As the standard activation function, Softmax converts all logits into probabilities. However, in several classification cases, the empty feature maps still produce a result. Softmax function can also suffer from a bottleneck of the representational capacity of neural networks in language modeling or the 1D dataset. The proposed nonlinear activation function is a new way to achieve accurate classification results to train features as the dataset to improve the Softmax drawbacks. The RunMax classifier becomes a useful technique if we train a model with a 1D dataset like OSN features.

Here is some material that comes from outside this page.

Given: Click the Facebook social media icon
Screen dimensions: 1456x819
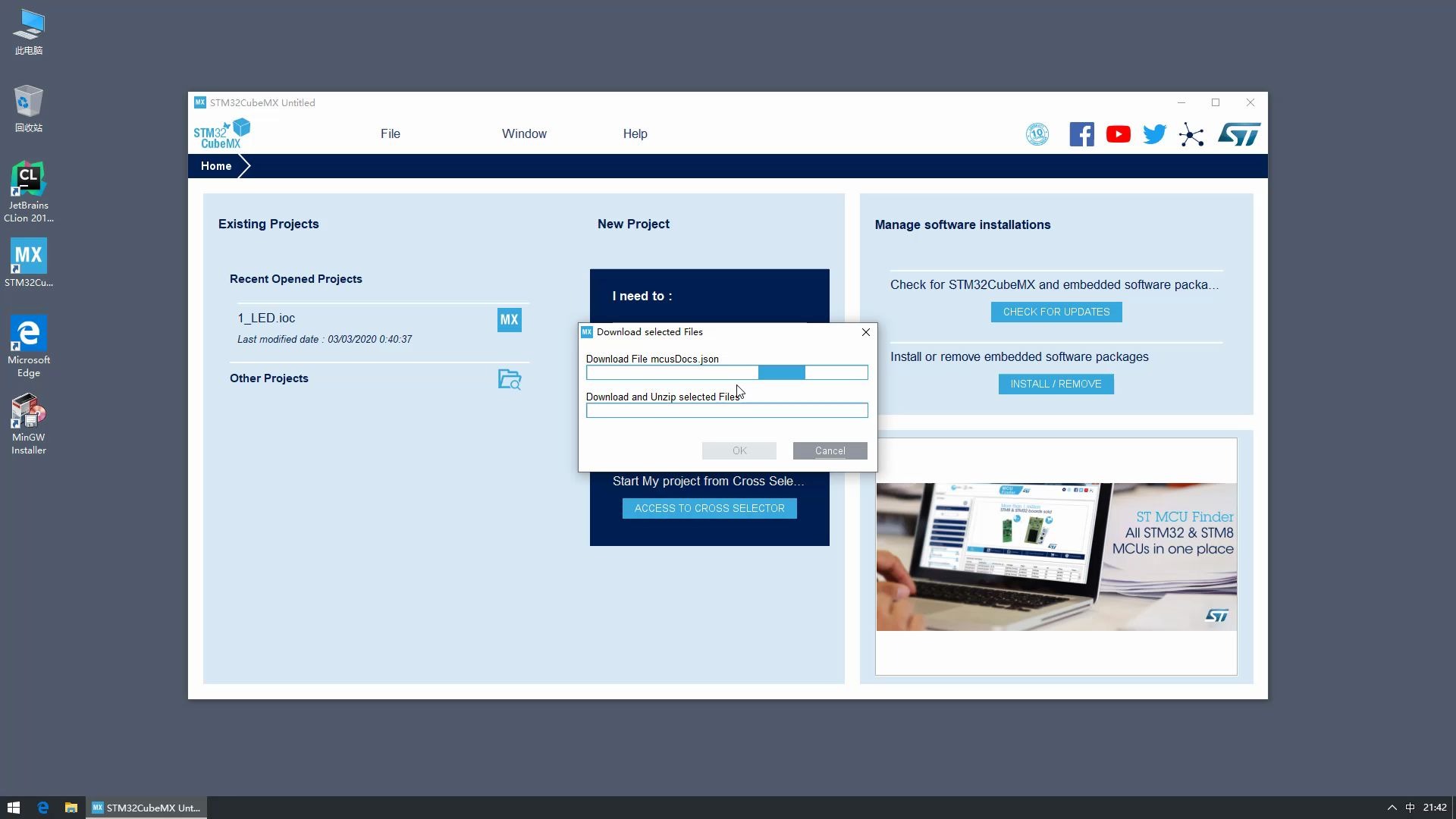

Notably, adding the Gaussian function to develop the RunMax can be crucial to improving the classifier performance at the final layer of the neural network. Based on the experiment, we obtain that RunMax can achieve a better result than the conventional SoftMax activation function. In the fake account problem, this technique's significance relates to information security and rests on the ability of the model to distinguish fake profiles within similar contexts. To the best of our knowledge, no similar works presented the idea of binary classifying malicious profiles by constructing a novel learning model. Therefore, this study can be a promising solution to achieve more accurate interpretability for phishing detection in the OSN.

6 Conclusion

Many researchers have proposed various techniques to deal with malicious account detection issues. Some critical aspects of malicious account classification are fake attributes, suspicious URLs, and toxic comments on the OSN wall. The conventional methods such as self-rules, statistical, or even common learning-based remain drawbacks. Instead of using a standard model to construct our method, we propose the malicious classification model with a novel learning algorithm.

Inspired by deep learning performance in various problems, we develop the classification model with the learning classifier concept. Our goal is to understand the state of the art in a malicious account problem in the first line of research, including novel techniques and approaches. Based on the experiments, the proposed method can harvest potential results to deal with malicious account detection using a deep learning classifier. We gain three research achievements with large user features using the neural network training process. Our proposed methods obtain several promising achievements in malicious classification as follows:

By developing a nonlinear activation function at the final layer to increase CNN's performance, we find the neural network architecture using the RunMax with a Gaussian distribution can improve SoftMax performance to address fake accounts issues with binary classification. This experiment can produce higher Precision, Recall, F1-Score, and AUC scores with user profile features as a dataset based on the two classes' separation. Based on the comparison table, the proposed model produces a higher accuracy score than other activation algorithms with the benchmark dataset. By implementing the generic function network, we obtain a promising improvement in the CNN graph's performance. Thus, it can be a real-time solution to address malicious account detection issues in practical areas.

Based on the experimental result, our technique can accurately detect the fake profile by producing Precision = 94.00, Recall = 93.21, and F1-Score = 93.42. By assessing the ranking based on the separation of the two classes, the suggested model may reach a better AUC score = 0.9547. To summarize, the model may be a valuable method for developing a classification model based on large datasets of profile data. Our findings may encourage individuals to work on social network data and develop solutions to help them make better judgments based on facts. This approach can increase the accuracy of predicting whether a profile is fake or real.

By implementing the network with the generic functions, we get better improvement in the CNN performance with supervised learning to classify fake and regular accounts. Notably, adding the Gaussian function to the proposed nonlinear classifier becomes essential for constructing a better neural network to achieve better performance. In future research, the subsequent investigation requires building a novel model using a more complex technique like ontology engineering or more sophisticated architecture including GAN and GCN.